Task to complete: Every line from the one with "799x619 pixels." to the one with "Click the 3Dlabs", including those two, is to be copied exactly; all other lines of the entries below are left out.

Exercise data:
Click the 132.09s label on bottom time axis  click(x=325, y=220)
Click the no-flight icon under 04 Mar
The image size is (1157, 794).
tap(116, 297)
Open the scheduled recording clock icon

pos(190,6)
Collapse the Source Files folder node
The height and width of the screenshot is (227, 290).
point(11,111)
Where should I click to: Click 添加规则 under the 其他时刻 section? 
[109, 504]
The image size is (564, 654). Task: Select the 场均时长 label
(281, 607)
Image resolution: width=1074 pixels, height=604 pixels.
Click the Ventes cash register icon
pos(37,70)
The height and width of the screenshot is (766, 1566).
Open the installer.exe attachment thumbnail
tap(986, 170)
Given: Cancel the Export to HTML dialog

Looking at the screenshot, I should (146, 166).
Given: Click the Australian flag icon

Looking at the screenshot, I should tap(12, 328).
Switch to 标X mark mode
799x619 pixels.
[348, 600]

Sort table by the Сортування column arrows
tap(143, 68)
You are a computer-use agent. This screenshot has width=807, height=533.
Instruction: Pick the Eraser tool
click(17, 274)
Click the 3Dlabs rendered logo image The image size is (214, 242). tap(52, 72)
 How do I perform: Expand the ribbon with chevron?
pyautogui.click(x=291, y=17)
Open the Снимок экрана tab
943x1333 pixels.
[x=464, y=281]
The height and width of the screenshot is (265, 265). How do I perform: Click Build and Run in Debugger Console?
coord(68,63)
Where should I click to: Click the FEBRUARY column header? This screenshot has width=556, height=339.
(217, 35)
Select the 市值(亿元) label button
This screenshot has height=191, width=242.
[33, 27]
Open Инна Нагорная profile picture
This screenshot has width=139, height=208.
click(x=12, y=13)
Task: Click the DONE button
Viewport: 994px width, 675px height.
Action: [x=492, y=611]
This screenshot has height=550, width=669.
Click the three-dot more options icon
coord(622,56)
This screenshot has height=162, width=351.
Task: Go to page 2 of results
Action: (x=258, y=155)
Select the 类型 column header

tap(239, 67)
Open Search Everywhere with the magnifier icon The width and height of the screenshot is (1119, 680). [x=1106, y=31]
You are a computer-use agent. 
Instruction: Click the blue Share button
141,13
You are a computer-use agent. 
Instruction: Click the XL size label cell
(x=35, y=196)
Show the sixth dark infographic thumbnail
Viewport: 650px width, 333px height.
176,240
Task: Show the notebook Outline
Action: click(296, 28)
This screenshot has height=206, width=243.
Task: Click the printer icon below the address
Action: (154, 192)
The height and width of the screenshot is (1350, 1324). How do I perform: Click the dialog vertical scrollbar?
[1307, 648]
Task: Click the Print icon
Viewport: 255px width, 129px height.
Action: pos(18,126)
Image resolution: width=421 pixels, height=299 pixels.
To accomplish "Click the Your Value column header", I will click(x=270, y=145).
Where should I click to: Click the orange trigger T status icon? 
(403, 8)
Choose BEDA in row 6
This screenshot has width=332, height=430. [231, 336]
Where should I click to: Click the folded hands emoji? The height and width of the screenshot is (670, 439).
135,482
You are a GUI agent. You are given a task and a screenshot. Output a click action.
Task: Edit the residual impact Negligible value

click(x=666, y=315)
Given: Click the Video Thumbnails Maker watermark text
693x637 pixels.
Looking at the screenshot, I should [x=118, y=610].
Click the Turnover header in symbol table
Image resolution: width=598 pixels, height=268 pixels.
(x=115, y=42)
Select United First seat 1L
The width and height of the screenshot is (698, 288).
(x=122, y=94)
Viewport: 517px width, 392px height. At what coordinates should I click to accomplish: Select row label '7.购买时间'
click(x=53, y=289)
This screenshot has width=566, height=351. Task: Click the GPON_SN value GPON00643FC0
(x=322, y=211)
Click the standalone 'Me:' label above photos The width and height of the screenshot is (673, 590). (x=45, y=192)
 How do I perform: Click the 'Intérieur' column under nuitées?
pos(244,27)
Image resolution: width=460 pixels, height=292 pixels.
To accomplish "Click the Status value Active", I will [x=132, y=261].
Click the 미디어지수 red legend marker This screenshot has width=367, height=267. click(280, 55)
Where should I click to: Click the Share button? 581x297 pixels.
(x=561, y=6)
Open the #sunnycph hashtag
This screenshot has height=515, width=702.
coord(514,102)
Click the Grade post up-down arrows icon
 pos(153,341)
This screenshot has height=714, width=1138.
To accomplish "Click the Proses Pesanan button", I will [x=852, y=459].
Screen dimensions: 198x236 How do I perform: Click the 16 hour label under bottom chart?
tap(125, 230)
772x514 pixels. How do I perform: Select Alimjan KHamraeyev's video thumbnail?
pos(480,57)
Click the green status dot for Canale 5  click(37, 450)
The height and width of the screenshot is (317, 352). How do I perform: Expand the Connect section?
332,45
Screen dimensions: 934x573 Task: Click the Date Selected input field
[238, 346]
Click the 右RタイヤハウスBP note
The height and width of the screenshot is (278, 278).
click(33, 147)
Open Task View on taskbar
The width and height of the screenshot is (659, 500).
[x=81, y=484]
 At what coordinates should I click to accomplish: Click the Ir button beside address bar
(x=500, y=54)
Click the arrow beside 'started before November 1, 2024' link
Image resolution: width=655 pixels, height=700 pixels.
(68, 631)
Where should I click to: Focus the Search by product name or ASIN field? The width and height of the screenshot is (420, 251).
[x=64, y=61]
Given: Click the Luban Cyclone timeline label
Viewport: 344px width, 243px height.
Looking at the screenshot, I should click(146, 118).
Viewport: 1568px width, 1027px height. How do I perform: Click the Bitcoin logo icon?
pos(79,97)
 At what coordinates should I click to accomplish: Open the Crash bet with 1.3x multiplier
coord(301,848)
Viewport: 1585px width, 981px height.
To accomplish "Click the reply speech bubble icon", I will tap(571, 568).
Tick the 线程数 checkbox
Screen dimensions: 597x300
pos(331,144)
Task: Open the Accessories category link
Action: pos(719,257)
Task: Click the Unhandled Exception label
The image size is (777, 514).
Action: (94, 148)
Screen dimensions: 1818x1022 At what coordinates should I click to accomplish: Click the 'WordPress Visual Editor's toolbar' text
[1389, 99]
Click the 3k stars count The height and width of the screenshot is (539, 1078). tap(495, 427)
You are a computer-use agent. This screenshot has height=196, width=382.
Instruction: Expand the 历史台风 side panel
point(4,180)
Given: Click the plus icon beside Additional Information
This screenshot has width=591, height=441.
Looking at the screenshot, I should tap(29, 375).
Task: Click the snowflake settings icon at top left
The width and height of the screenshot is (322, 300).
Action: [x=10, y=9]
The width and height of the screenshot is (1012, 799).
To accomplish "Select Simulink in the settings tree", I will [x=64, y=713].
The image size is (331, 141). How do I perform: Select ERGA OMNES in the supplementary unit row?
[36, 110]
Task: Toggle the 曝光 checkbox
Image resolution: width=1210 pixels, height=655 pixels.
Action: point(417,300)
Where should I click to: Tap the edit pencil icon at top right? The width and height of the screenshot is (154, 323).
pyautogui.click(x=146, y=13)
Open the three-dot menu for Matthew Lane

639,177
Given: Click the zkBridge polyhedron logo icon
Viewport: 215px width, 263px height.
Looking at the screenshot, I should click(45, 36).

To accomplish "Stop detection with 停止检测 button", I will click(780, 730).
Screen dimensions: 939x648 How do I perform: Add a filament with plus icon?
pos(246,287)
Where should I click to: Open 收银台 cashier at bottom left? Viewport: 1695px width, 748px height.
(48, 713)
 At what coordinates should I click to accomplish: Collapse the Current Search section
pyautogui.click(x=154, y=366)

Response:
799x619 pixels.
[348, 600]

Sort table by the Сортування column arrows
tap(143, 68)
You are a computer-use agent. This screenshot has width=807, height=533.
Instruction: Pick the Eraser tool
click(17, 274)
Click the 3Dlabs rendered logo image The image size is (214, 242). tap(52, 72)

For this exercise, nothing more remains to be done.